Caparison

In de oudheid neemt een “prachtig gearmd paard” een centrale plaats in in een visioen waarvan melding wordt gemaakt in de deutero-canonieke tekst, 2 Makkabeeën 3:25, die de Seleucidische afgezant Heliodorus ervan weerhoudt een geplande aanslag te plegen op de joodse tempelschatkist in Jeruzalem.

Picador op een gecapitonneerd paard

In de Middeleeuwen maakten caparisons deel uit van de bepantsering van het paard, de zogenaamde barding, die werd gedragen tijdens gevechten en toernooien.

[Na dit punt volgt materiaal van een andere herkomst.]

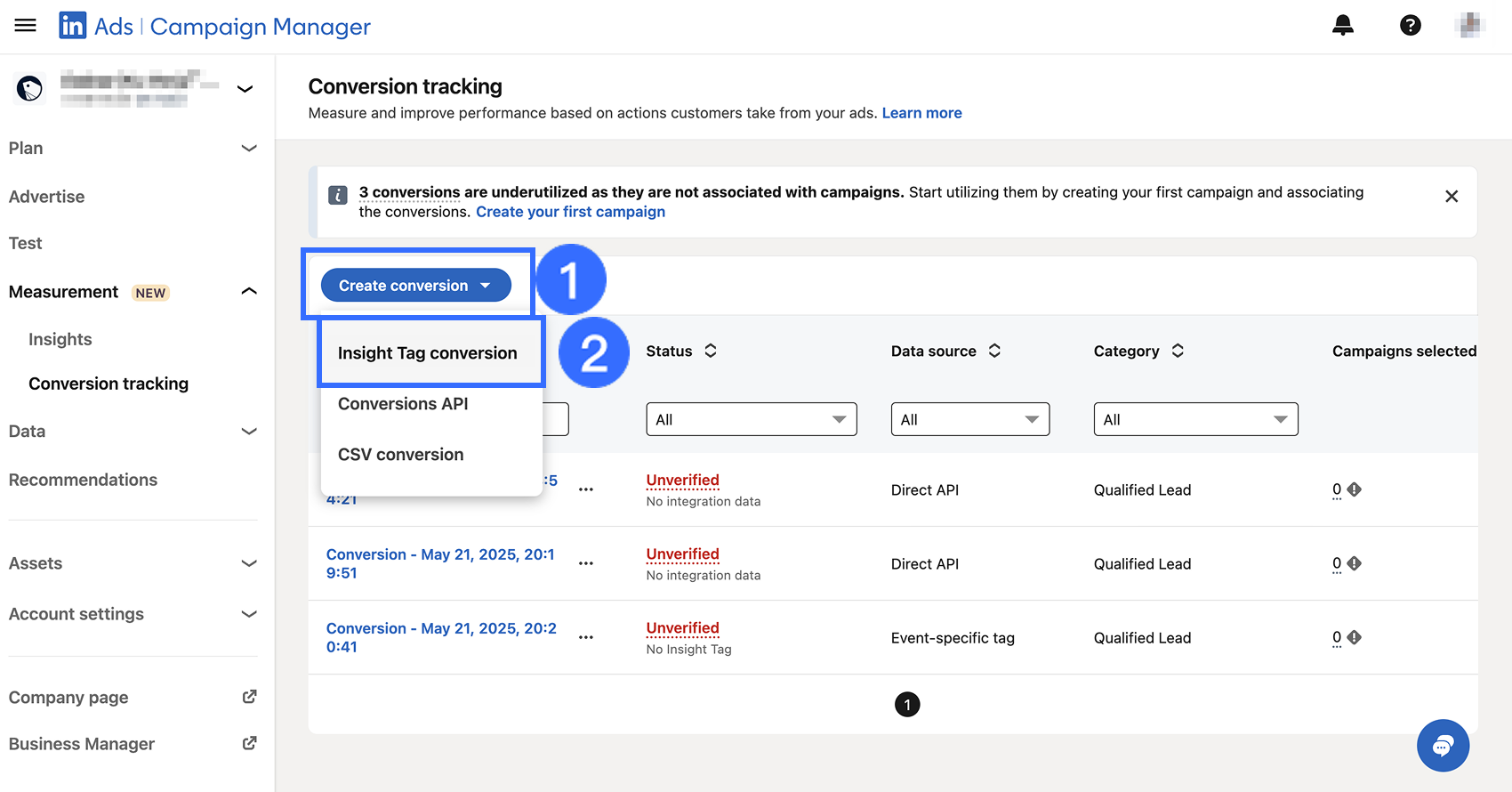Select Insight Tag conversion from the menu

pos(428,353)
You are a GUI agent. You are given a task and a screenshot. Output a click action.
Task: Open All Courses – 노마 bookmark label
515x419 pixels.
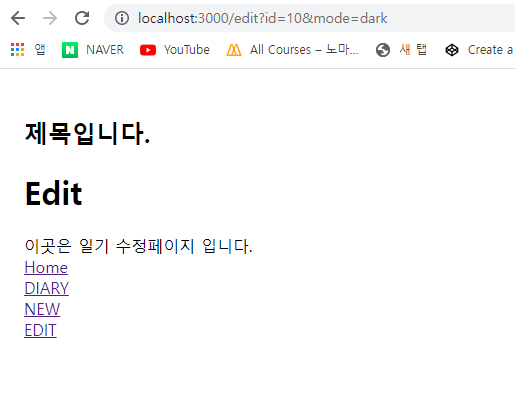click(304, 50)
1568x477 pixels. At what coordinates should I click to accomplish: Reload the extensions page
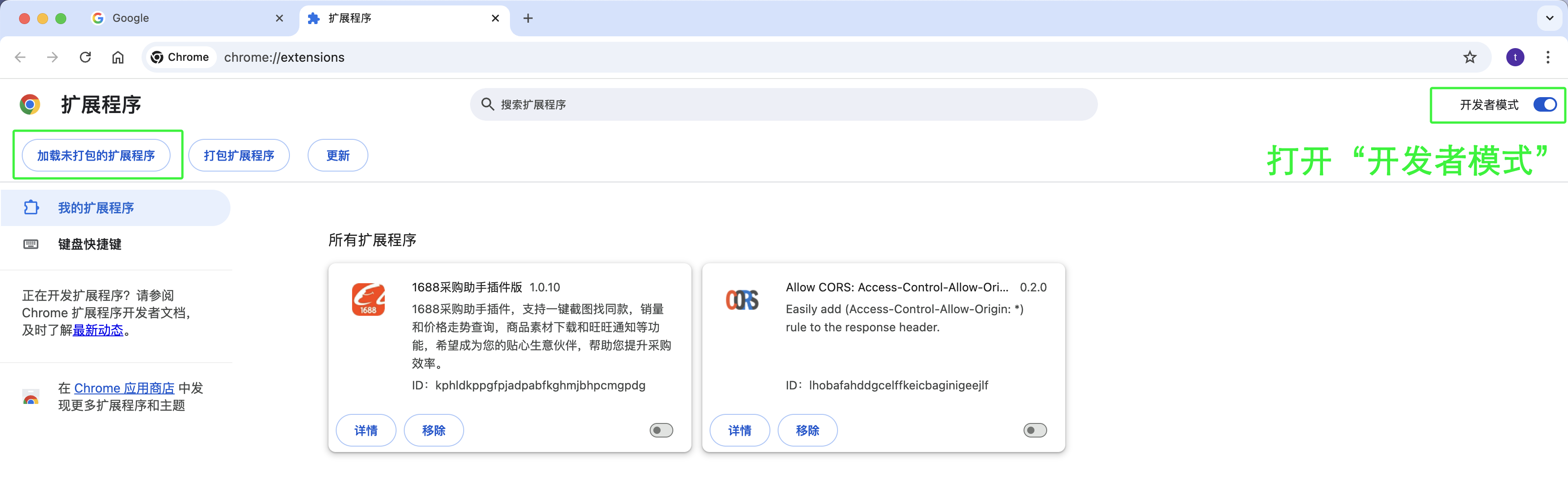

Zij werden in de twaalfde eeuw ingevoerd als reactie op de omstandigheden tijdens de kruistochten, waar plaatselijke legers in groten getale boogschutters, zowel te voet als te paard, inzetten. De capitonnering beschermde het paard niet volledig tegen de pijlen, maar kon de schade wel afwenden en verminderen.

Een vroege afbeelding van een paard van een ridder met capitonnering is te zien op het kleine ridderbeeldje van Carlton-in-Lindrick uit het einde van de 12e eeuw. Moderne re-enactment tests hebben aangetoond dat een losse caparison het paard redelijk goed beschermt tegen pijlen, vooral als die gecombineerd wordt met een wambuisachtig onderkleed eronder. Middeleeuwse capituren werden vaak geborduurd met het wapenschild van de ruiter van het paard.